Облачко прошло по лицу Димы, носик сморщился. При слове «Англия» слеза блеснула в глазах Матери.
Петя заговорил, чтобы переменить тему:
– Профессор, вы нарисовали нам интересную картину политического положения в мире…
– В мире! – перебила мадам Климова. – Вам всем тут надо бы подумать о положении в Тянцзине, именно о вашем собственном политическом положении. Хотите новость? Скоро Япония возьмет себе все иностранные концессии Тянцзина. Вы понимаете, что это значит для тех, кто бегает в советское консульство сотрудничать? Да и для тех англичанок, перед которыми тут пресмыкаются, которым безнаказанно позволяют оскорблять вдову покойного героя Климова, чье имя и не забылось и не забудется.
– Вы должны извинить миссис Парриш, – мягко начала Мать. – Она не имеет в виду оскорблять кого-либо. Она избегает незнакомого общества по английской манере…
– Манере? – закричала мадам Климова. – Ее надо бы научить и другим манерам. Не беспокойтесь, не долго ждать. Япония поставила Китай на колени, поставит и Англию.
– Позвольте, позвольте, – вскричал профессор. – Зачем же именно ставить всех на колени? Япония обещает братскую любовь и содружество.
И вдруг самообладание покинуло Петю.
– Китай еще встанет с колен и поставит на колени Японию. И поделом ей за ее жестокость!
– Жестокость?! – взвизгнула мадам Климова. Она сузила глаза и смотрела на Петю взглядом пантеры: куда вонзить когти. – Конечно, вам, как битому по физиономии японским офицером в присутствии сотни людей и молча проглотившему пощечину…
Все ахнули. Никто, кроме Матери, не знал о пощечине. Мать поднялась и дрожащим голосом начала:
– Мадам Климова… я прошу вас… пожалуйста…

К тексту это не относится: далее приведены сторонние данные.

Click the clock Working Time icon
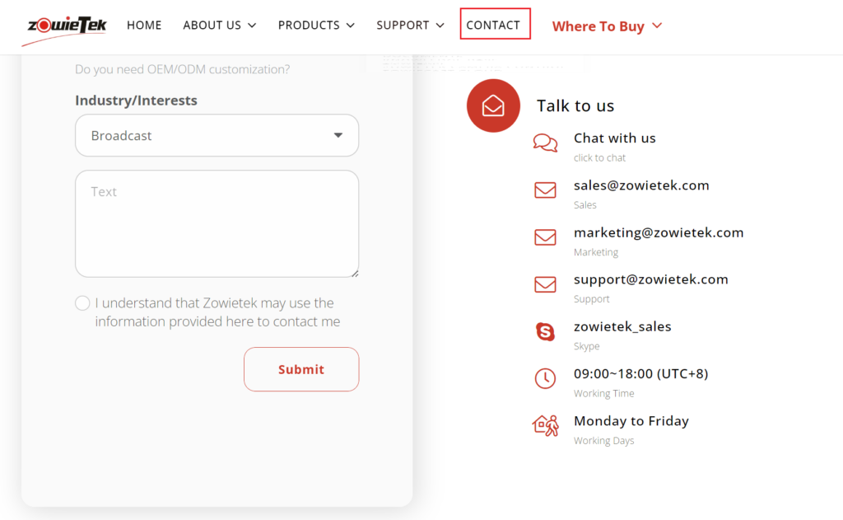click(545, 378)
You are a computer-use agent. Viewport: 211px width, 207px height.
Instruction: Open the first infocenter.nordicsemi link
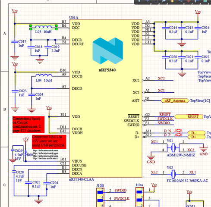46,151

По ее тону все поняли, что сказанное Климовой было правдой. Петю бил японец.
– Петя, Петя! – закричал Дима. – Они тебя били? Тебе было больно? – И он зарыдал. Мать обняла Диму, стараясь его успокоить. Лида тоже поднялась с места и как-то странно взмахивала руками, как бы отгоняя что-то. Потом она кинулась к Пете, положила голову ему на плечо и заплакала. Анна Петровна в своем углу сжалась в комочек и прижимала руки ко* рту, как бы удерживая себя от желания закричать.
Петя поднял голову и смотрел на мадам Климову все более и более темнеющими глазами.
– Вы уже оскорбили всех находящихся в этой комнате. Может быть, вы согласитесь выйти отсюда? Вы все сказали, что намеревались?
– Все? – захлебнулась мадам Климова от ярости. – О нет! Не все. Далеко не все! Я хочу добавить, что сейчас же съеду из дома, полного пороков и государственной измены. Что это вы выпучили глаза на меня? – вдруг накинулась она на Ирину. – Это на вас надо пучить глаза, содержанка американской армии! Хорошо пахнет доллар? Лети в Америку, освобождай место – уже вторая кандидатка на доллар подрастает в доме. Так нет обручального кольца, Лида? А нежная всеобщая мамочка собирает и мальчика в Англию, отдает пьянице, лишь бы избавиться от племянничка. Тут и гадалка, тут и профессор – да такой умный, что ему пора в дом сумасшедших. И еврейский доктор – ничьей страны, но с шестью паспортами в кармане. Ну и публика! Ну и компания! Весело пить чай с тортом? Кто платил за торт? Советский консул? Чья кровь на этом торте?